I wanted to share a few of the comments I got from this post as well, lest you think that I'm the only one with a less-than-perfect life:
I love this! We forget that we are all real people sometimes. I never go into someone else's house and think "Wow, there are toys all over the floor, and the floor hasn't been swept in days," but I always assume people would think that about my own home.
I die of embarrassment if someone stops by & my house/me/my kids are not put together. But alas, this is a reality and I'm glad to know I'm not the only one this way!
I get the most cleaning done in the hour before anyone (planned) shows up at my house.
Everyone's reality Devri.
I have done this on Instagram a few times and it was humiliating but...truth! [from someone who I really look up to and often wish I could be more like]
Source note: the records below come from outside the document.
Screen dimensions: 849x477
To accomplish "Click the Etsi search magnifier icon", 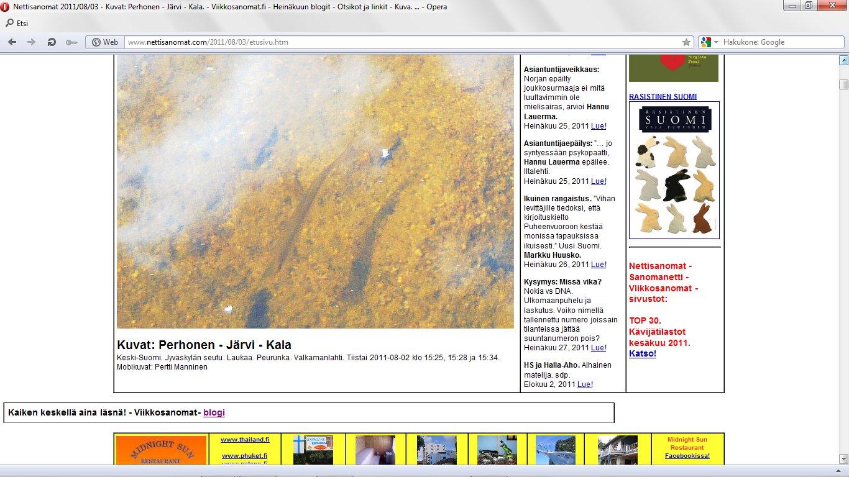I will (x=9, y=23).
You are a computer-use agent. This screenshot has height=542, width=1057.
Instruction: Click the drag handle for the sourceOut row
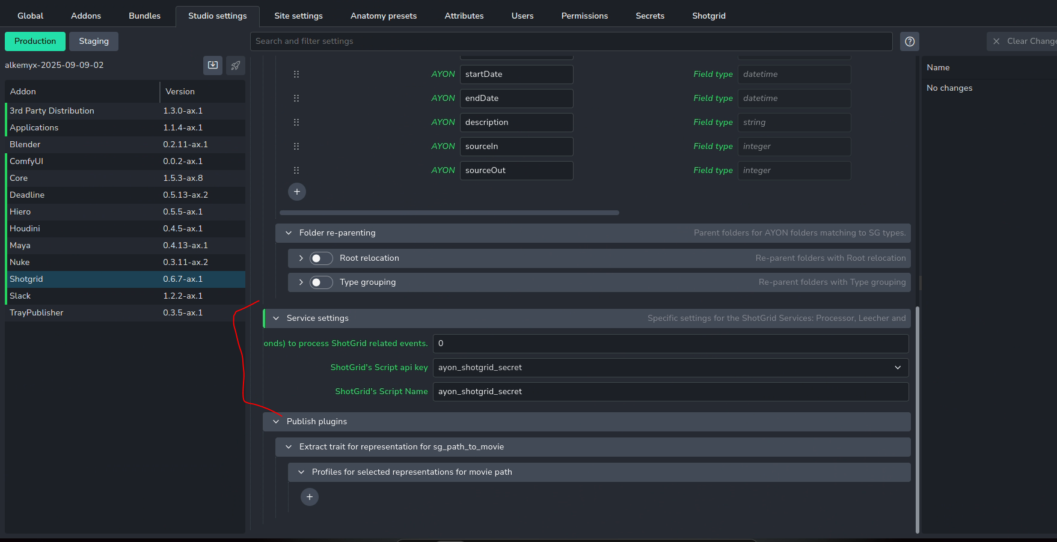(x=296, y=171)
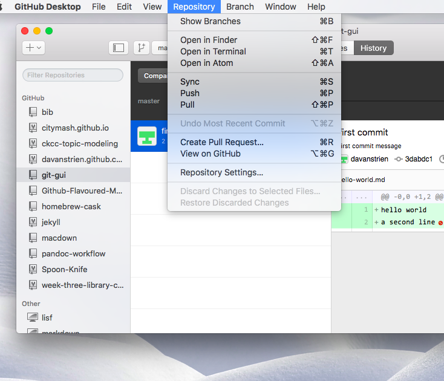Open the Branch menu in menu bar

point(240,7)
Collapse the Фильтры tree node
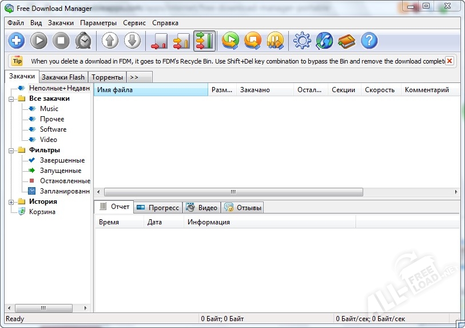 (12, 150)
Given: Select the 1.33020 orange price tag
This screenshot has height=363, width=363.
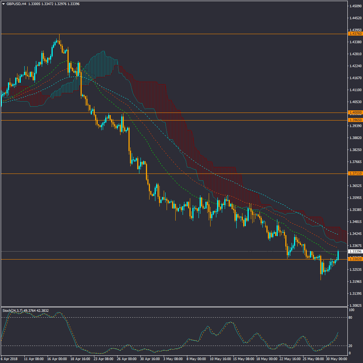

I also know that we are hardest on ourselves. If I see someone else's house a mess, I just figure they are actually living in their house, instead of getting it ready for a 'Better Homes and Gardens' photo shoot. Thank you for this fun discussion. I think we all need to love each other more and judge less (and mostly this applies to loving ourselves more, and our kids more, than what other people think. Easier said than done, I know!)
Oh, for the good old days. When you are finally able to have a clean house (i.e. kids all grown up), it's way too quiet. I miss all my messes. My idea of a clean house in your stage was to put my vacuum near the front door. Then if someone stopped by, and I can say, "I was just getting ready to clean up."
The joys of real life!!! We feel the same way!!
I'm not brave about showing my mess either. I find myself angling cameras of pictures of my daughter away from my messy counters, and apologizing for my mess to my friends when they come over. Even though I know in my head it doesn't matter. Who cares about my counters or the dust or the dishes? I know my friends don't really care. I need to be better about letting that go.In conclusion, I just want to say that you're doing better than you think you are, and challenge you to cut yourself the slack you would cut your friends and neighbors. And I will try to do the same.